0

Objective

I have 100 hdf5 files in a folder. For a reproducible example let's consider only 2 files, namely:

> list.files(pattern="*.hdf5")
[1] "Cars_20160601_01.hdf5" "Cars_20160601_02.hdf5"  

Each hdf5 file contains 2 groups, data and frame. I want to extract out 2 objects from data group. These are called VDS_Veh_Speed and VDS_Chassis_CG_Position. Similarly, in the frame group there are 3 objects. Only the object frame is relevant in this group.
I want to read these files and extract the relevant variables described above.

What I tried:

# Create a list all the hdf5 files
temp = list.files(pattern="*.hdf5")

# Read all files and create data frames from each using the file name as df name
for (i in unique(temp)){
  data <- h5read(file = i, name = "data") # ED data
  frame <- h5read(file = i, name = "frame") # Frame numbers
  ED <- data.frame(frames = frame$frame, 
                   speed.kph.ED = round(data$VDS_Veh_Speed*1.46667*0.3048*3.6,2),
                   pedal_pos = data$CFS_Accelerator_Pedal_Position)#fps

  df <- h5read(file = i, name = "data/VDS_Chassis_CG_Position")
  df <- as.data.frame(df)
  colnames(df) <- c("y", "x", "z")
  df$speed <- ED$speed.kph.ED 
  df$pedal_pos <- ED$pedal_pos
  df$file.ID <- i
  assign(i, df)
}  

Now, because I have all the files in the Global environment, I removed the extra objects and only kept the new dfs:

# Remove extra objects
rm(data, df, ED, frame, i, temp)

Finally, I made a list of the dfs in the environment and then created a single data frame:

DF_obj <- lapply(ls(), get)
fdc <- do.call("rbind", DF_obj)   

This works for me. But, as mentioned in the comments, assign should be avoided. Also, I have to manually use rm(), without which this code won't work. Is there any way to avoid assign in this context?

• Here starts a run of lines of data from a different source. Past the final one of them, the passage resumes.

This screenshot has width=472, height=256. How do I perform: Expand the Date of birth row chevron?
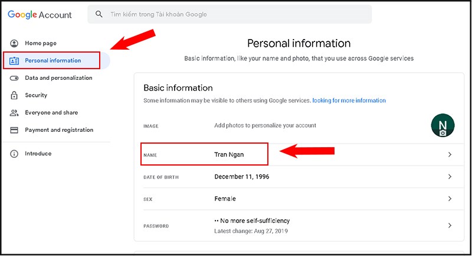(x=450, y=177)
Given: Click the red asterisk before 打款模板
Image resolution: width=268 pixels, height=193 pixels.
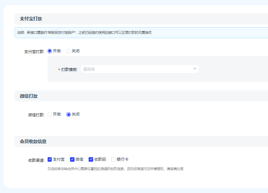Looking at the screenshot, I should (59, 70).
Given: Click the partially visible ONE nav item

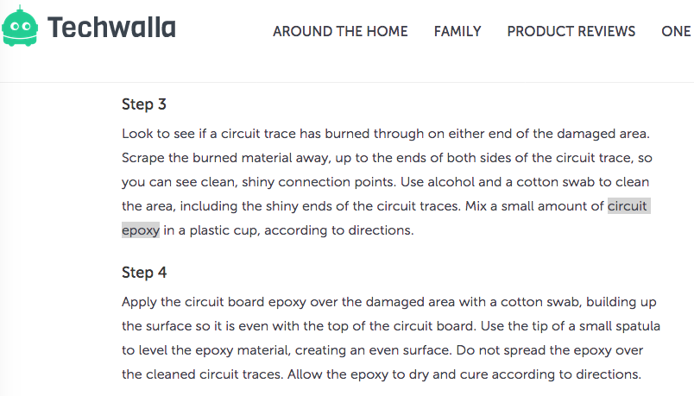Looking at the screenshot, I should coord(676,31).
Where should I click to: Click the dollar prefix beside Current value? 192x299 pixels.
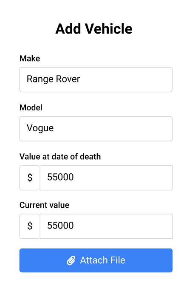[x=30, y=226]
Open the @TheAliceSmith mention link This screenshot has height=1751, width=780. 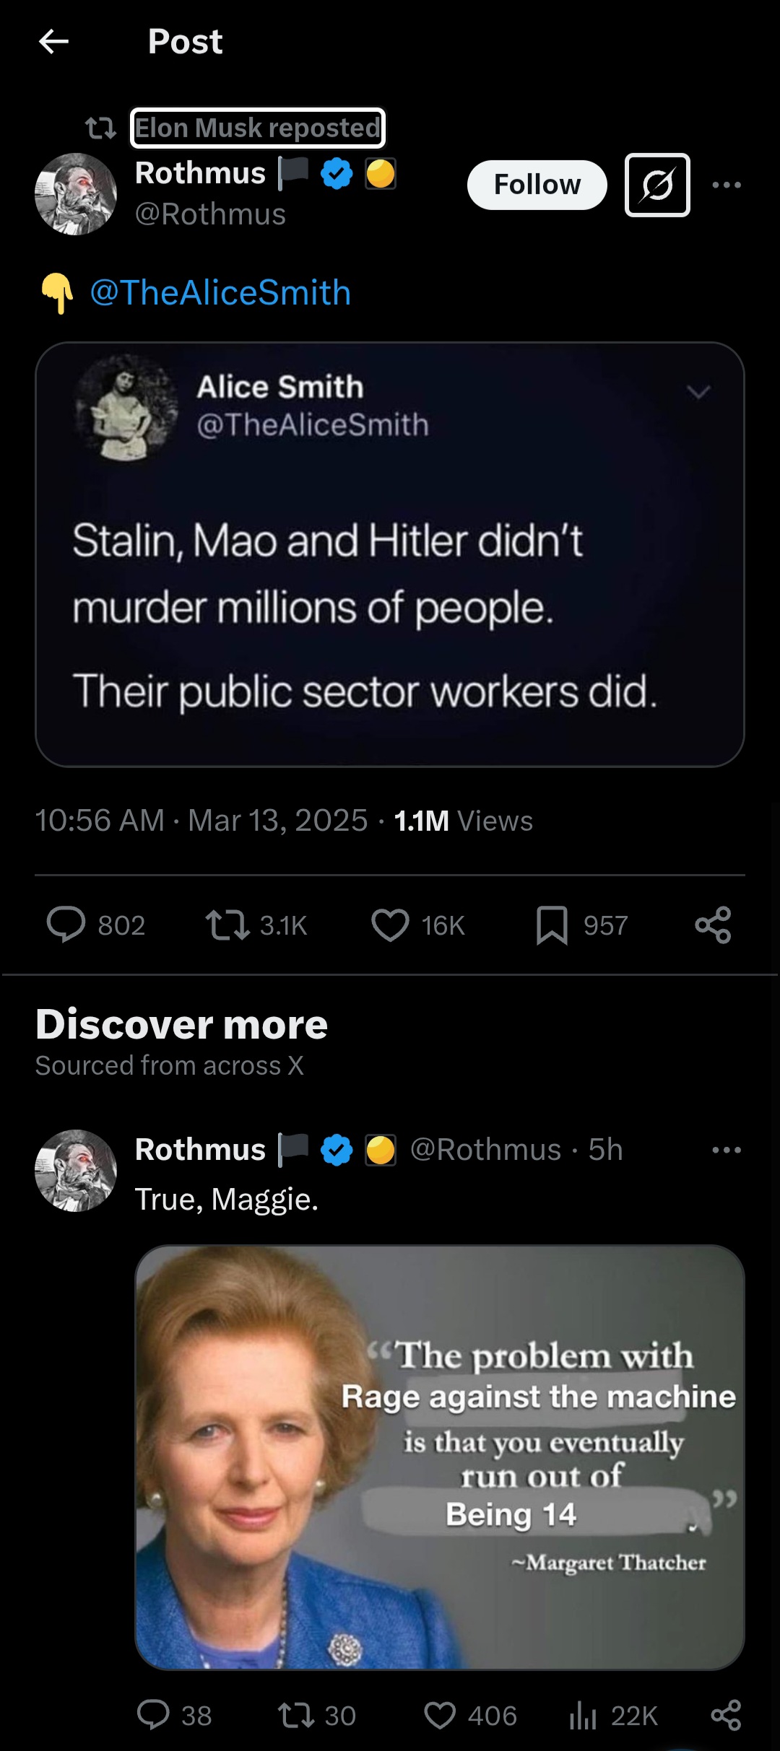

If you need the data files, here is the link to the 2 mentioned above: https://1drv.ms/f/s!AsMFpkDhWcnw6g7StJp9dzZ-nCr4

umair durrani
  • 5,597
  • 8
  • 45
  • 85
  • 1
    `fortunes::fortune(236)` – alistaire Sep 26 '16 at 22:50
  • @alistaire what does that mean? – umair durrani Sep 27 '16 at 00:59
  • It's a quote in the [fortunes](https://cran.r-project.org/web/packages/fortunes/index.html) package that suggests `assign` is best avoided. – alistaire Sep 27 '16 at 01:03
  • Thanks for that. Could you please suggest some alternative? – umair durrani Sep 27 '16 at 01:13
  • Use `lapply` instead of `for` so you end up with a list instead of a mess in your global environment. – alistaire Sep 27 '16 at 05:10
  • 1
    Perhaps not a dupe, but this is well-covered in [How do I make a list of data frames?](http://stackoverflow.com/a/24376207/903061) – Gregor Thomas Sep 27 '16 at 20:14
  • @Gregor Thanks for the link. In my case, the files are hdf5 format. The problem is that I don't want to directly put, say, the `data` group from each file in a list. For each file I need to first extract the relevant variables from different groups and then combine them into a data frame. – umair durrani Sep 27 '16 at 20:34
  • That's not any different, you just have one additional step - extracting the relevant variables. – Gregor Thomas Sep 27 '16 at 20:39
  • @umairdurrani, those data files you've linked to are actually *.daq files rather than *.hd5? I just wanted to actually try what alistaire suggested on your data (instead of merely reading fortune(236)). – Angelo Oct 02 '16 at 14:58
  • @Angelo, Sorry, I have uploaded the hdf5 files in the same folder now. – umair durrani Oct 03 '16 at 15:22

1 Answers1

3

The answer is basically the same as your code, but with a couple minor changes. We just use a list and do normal assign to elements of the list rather than using assign() to create data frames in your global environment. This saves potential bugs, name clashes, and having to worry about extensive clean-up.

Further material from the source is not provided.